• [Task directions] Repeat the line that contains "Tick the select-all checkbox in header" exactly, along with each following line up to and including the last line of the entries.
BEGIN Recorded information
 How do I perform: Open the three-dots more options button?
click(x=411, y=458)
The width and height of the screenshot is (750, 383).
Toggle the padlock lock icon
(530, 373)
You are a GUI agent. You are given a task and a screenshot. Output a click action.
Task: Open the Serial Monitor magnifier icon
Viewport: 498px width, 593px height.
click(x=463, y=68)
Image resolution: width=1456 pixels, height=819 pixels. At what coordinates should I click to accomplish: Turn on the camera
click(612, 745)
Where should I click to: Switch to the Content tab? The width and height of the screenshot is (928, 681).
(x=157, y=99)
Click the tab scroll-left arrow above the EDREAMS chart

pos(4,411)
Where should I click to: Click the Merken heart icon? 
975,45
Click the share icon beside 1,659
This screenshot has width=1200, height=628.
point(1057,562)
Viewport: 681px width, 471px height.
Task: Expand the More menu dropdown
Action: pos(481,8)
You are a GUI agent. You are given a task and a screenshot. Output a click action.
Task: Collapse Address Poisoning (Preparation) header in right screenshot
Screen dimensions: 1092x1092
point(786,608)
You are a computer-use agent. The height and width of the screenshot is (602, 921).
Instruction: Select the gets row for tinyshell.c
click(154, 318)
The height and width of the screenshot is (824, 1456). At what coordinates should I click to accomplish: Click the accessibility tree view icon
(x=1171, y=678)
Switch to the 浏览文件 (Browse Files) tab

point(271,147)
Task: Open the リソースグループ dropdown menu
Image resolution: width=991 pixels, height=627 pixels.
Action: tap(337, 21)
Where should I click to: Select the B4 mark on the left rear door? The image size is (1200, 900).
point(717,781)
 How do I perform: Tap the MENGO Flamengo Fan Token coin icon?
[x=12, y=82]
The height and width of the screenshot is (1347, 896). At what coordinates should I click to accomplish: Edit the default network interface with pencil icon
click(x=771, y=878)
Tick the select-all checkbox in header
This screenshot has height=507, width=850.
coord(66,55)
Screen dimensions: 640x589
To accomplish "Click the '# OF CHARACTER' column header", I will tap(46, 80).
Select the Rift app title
END Recorded information
• [Result of this exercise]
Tick the select-all checkbox in header
This screenshot has height=507, width=850.
coord(66,55)
Screen dimensions: 640x589
To accomplish "Click the '# OF CHARACTER' column header", I will tap(46, 80).
Select the Rift app title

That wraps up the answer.